◆ What you should do: Please restate each entry word for word.

Dataset entries
______________________________
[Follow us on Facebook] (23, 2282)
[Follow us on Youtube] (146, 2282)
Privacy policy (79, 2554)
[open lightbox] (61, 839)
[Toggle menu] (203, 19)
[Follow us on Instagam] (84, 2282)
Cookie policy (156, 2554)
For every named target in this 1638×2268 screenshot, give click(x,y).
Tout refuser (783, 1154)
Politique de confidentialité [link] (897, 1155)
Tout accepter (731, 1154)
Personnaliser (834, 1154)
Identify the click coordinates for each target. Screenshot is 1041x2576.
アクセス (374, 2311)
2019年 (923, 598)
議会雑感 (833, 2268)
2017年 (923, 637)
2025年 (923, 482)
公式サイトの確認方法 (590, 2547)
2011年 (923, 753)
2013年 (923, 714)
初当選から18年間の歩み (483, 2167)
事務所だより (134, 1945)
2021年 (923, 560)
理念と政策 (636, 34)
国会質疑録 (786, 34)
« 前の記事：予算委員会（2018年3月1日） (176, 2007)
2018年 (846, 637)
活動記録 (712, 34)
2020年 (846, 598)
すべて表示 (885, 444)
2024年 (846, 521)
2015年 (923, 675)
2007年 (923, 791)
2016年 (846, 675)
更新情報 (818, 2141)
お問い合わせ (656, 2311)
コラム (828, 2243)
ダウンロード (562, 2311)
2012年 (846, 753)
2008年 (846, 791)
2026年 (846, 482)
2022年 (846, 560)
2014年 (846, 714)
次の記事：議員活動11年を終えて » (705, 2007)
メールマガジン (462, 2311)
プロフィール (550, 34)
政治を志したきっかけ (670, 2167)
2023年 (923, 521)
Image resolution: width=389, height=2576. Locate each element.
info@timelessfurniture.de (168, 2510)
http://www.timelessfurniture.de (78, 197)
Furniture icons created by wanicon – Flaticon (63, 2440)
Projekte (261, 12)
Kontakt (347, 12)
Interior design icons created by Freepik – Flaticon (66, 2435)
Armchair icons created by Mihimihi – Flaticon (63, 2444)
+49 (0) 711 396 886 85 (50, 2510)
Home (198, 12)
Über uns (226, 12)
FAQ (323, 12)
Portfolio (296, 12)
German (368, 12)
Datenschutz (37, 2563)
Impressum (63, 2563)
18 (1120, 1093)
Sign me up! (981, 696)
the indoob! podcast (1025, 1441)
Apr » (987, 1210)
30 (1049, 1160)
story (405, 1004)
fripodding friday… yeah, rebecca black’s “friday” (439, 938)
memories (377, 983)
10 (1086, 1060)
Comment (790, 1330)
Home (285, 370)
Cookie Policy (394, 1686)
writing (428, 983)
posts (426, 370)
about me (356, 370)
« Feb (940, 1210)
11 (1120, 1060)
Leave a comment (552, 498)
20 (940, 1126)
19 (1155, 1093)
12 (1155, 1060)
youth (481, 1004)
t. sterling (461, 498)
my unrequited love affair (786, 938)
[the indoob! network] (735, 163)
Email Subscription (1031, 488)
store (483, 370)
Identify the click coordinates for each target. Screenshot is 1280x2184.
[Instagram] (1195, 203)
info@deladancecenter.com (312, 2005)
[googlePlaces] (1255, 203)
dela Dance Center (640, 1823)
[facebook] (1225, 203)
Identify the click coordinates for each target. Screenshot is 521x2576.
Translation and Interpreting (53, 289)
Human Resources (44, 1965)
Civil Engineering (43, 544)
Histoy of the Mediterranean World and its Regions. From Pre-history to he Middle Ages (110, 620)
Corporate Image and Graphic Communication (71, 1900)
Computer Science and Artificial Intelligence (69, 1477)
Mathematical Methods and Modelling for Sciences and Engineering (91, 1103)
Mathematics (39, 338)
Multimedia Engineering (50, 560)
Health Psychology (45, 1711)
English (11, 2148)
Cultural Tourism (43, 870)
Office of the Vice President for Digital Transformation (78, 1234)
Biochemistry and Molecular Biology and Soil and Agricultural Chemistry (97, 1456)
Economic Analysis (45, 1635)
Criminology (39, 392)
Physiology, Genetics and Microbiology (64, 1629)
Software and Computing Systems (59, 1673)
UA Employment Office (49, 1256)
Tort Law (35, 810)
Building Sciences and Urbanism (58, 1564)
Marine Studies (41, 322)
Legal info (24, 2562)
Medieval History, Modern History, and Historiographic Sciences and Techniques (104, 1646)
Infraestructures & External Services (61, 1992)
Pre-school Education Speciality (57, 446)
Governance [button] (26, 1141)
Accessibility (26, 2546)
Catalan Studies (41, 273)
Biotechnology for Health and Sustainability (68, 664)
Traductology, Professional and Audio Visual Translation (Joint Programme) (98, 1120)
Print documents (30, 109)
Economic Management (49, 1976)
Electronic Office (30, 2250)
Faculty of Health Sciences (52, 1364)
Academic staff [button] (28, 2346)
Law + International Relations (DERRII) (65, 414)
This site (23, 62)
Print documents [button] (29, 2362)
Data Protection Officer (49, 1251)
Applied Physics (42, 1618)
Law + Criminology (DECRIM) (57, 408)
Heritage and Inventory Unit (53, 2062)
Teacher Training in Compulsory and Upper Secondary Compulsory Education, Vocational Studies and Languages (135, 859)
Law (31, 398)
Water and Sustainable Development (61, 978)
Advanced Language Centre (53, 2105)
______________________________
◆ Task output:
[Follow us on Facebook] (23, 2282)
[Follow us on Youtube] (146, 2282)
Privacy policy (79, 2554)
[open lightbox] (61, 839)
[Toggle menu] (203, 19)
[Follow us on Instagam] (84, 2282)
Cookie policy (156, 2554)
For every named target in this 1638×2268 screenshot, give click(x,y).
Tout refuser (783, 1154)
Politique de confidentialité [link] (897, 1155)
Tout accepter (731, 1154)
Personnaliser (834, 1154)
Identify the click coordinates for each target. Screenshot is 1041x2576.
アクセス (374, 2311)
2019年 (923, 598)
議会雑感 (833, 2268)
2017年 (923, 637)
2025年 (923, 482)
公式サイトの確認方法 (590, 2547)
2011年 (923, 753)
2013年 (923, 714)
初当選から18年間の歩み (483, 2167)
事務所だより (134, 1945)
2021年 (923, 560)
理念と政策 (636, 34)
国会質疑録 (786, 34)
« 前の記事：予算委員会（2018年3月1日） (176, 2007)
2018年 (846, 637)
活動記録 (712, 34)
2020年 (846, 598)
すべて表示 (885, 444)
2024年 (846, 521)
2015年 (923, 675)
2007年 (923, 791)
2016年 (846, 675)
更新情報 (818, 2141)
お問い合わせ (656, 2311)
コラム (828, 2243)
ダウンロード (562, 2311)
2012年 (846, 753)
2008年 (846, 791)
2026年 (846, 482)
2022年 (846, 560)
2014年 (846, 714)
次の記事：議員活動11年を終えて » (705, 2007)
メールマガジン (462, 2311)
プロフィール (550, 34)
政治を志したきっかけ (670, 2167)
2023年 (923, 521)
Image resolution: width=389, height=2576. Locate each element.
info@timelessfurniture.de (168, 2510)
http://www.timelessfurniture.de (78, 197)
Furniture icons created by wanicon – Flaticon (63, 2440)
Projekte (261, 12)
Kontakt (347, 12)
Interior design icons created by Freepik – Flaticon (66, 2435)
Armchair icons created by Mihimihi – Flaticon (63, 2444)
+49 (0) 711 396 886 85 (50, 2510)
Home (198, 12)
Über uns (226, 12)
FAQ (323, 12)
Portfolio (296, 12)
German (368, 12)
Datenschutz (37, 2563)
Impressum (63, 2563)
18 (1120, 1093)
Sign me up! (981, 696)
the indoob! podcast (1025, 1441)
Apr » (987, 1210)
30 (1049, 1160)
story (405, 1004)
fripodding friday… yeah, rebecca black’s “friday” (439, 938)
memories (377, 983)
10 (1086, 1060)
Comment (790, 1330)
Home (285, 370)
Cookie Policy (394, 1686)
writing (428, 983)
posts (426, 370)
about me (356, 370)
« Feb (940, 1210)
11 (1120, 1060)
Leave a comment (552, 498)
20 (940, 1126)
19 (1155, 1093)
12 (1155, 1060)
youth (481, 1004)
t. sterling (461, 498)
my unrequited love affair (786, 938)
[the indoob! network] (735, 163)
Email Subscription (1031, 488)
store (483, 370)
Identify the click coordinates for each target. Screenshot is 1280x2184.
[Instagram] (1195, 203)
info@deladancecenter.com (312, 2005)
[googlePlaces] (1255, 203)
dela Dance Center (640, 1823)
[facebook] (1225, 203)
Identify the click coordinates for each target. Screenshot is 521x2576.
Translation and Interpreting (53, 289)
Human Resources (44, 1965)
Civil Engineering (43, 544)
Histoy of the Mediterranean World and its Regions. From Pre-history to he Middle Ages (110, 620)
Corporate Image and Graphic Communication (71, 1900)
Computer Science and Artificial Intelligence (69, 1477)
Mathematical Methods and Modelling for Sciences and Engineering (91, 1103)
Mathematics (39, 338)
Multimedia Engineering (50, 560)
Health Psychology (45, 1711)
English (11, 2148)
Cultural Tourism (43, 870)
Office of the Vice President for Digital Transformation (78, 1234)
Biochemistry and Molecular Biology and Soil and Agricultural Chemistry (97, 1456)
Economic Analysis (45, 1635)
Criminology (39, 392)
Physiology, Genetics and Microbiology (64, 1629)
Software and Computing Systems (59, 1673)
UA Employment Office (49, 1256)
Tort Law (35, 810)
Building Sciences and Urbanism (58, 1564)
Marine Studies (41, 322)
Legal info (24, 2562)
Medieval History, Modern History, and Historiographic Sciences and Techniques (104, 1646)
Infraestructures & External Services (61, 1992)
Pre-school Education Speciality (57, 446)
Governance [button] (26, 1141)
Accessibility (26, 2546)
Catalan Studies (41, 273)
Biotechnology for Health and Sustainability (68, 664)
Traductology, Professional and Audio Visual Translation (Joint Programme) (98, 1120)
Print documents (30, 109)
Economic Management (49, 1976)
Electronic Office (30, 2250)
Faculty of Health Sciences (52, 1364)
Academic staff [button] (28, 2346)
Law + International Relations (DERRII) (65, 414)
This site (23, 62)
Print documents [button] (29, 2362)
Data Protection Officer (49, 1251)
Applied Physics (42, 1618)
Law + Criminology (DECRIM) (57, 408)
Heritage and Inventory Unit (53, 2062)
Teacher Training in Compulsory and Upper Secondary Compulsory Education, Vocational Studies and Languages (135, 859)
Law (31, 398)
Water and Sustainable Development (61, 978)
Advanced Language Centre (53, 2105)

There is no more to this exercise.